* [Work task]
Leave out the pictures and print precisely the lines from the line with "293x2485 pixels. At" to the final line of the entries, both ends included.

* [Data extract]
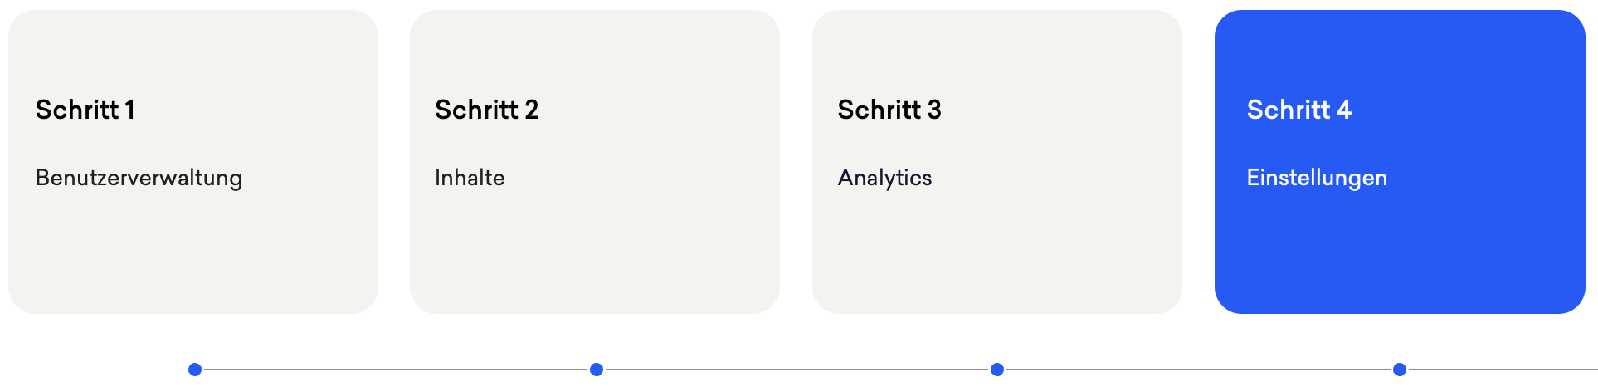This screenshot has height=392, width=1598.
Task: Go to the Analytics label
Action: point(884,178)
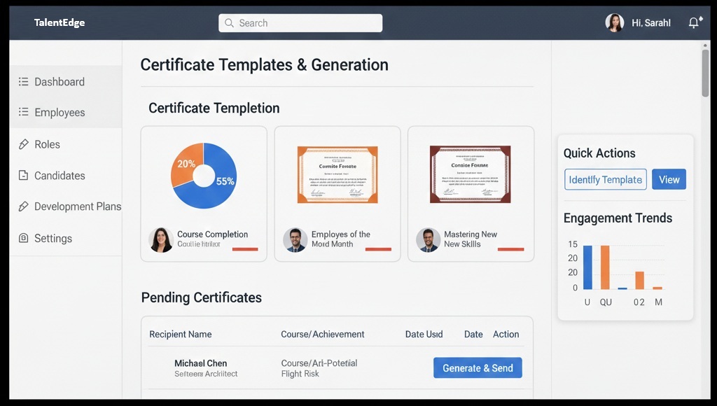Click the magnifier icon in search bar
Viewport: 717px width, 406px height.
point(229,23)
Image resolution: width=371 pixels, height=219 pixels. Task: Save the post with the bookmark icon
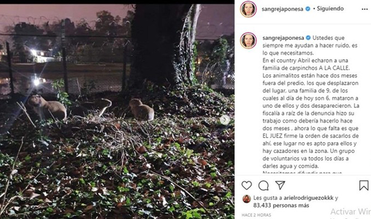[363, 185]
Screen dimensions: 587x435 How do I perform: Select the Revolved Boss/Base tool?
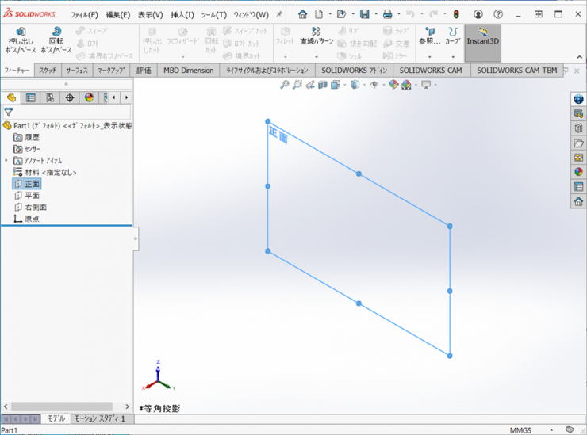(x=56, y=41)
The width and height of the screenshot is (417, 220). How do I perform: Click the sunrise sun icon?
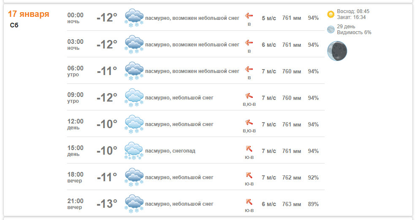coord(331,14)
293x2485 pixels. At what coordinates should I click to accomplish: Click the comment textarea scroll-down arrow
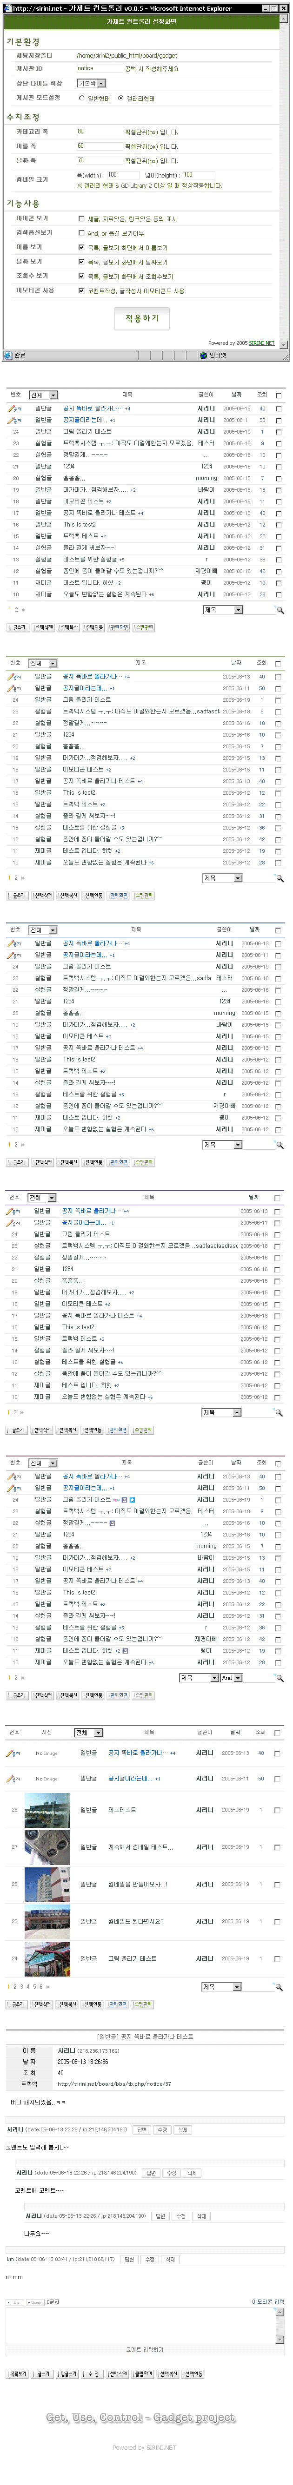pos(280,2339)
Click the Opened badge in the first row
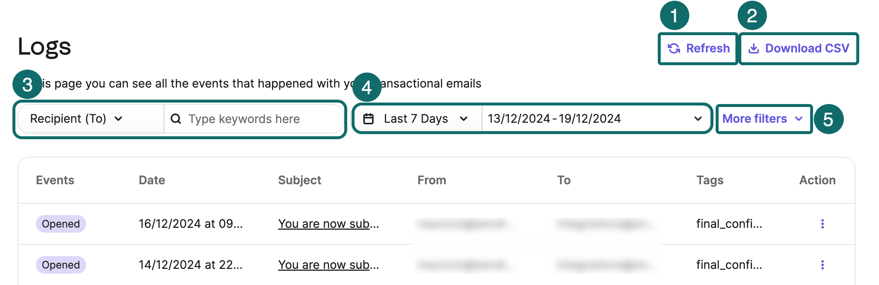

* [Output]
293x2485 pixels. At what coordinates should I click to accomplish: Click the comment textarea scroll-down arrow
pos(280,2339)
Click the Opened badge in the first row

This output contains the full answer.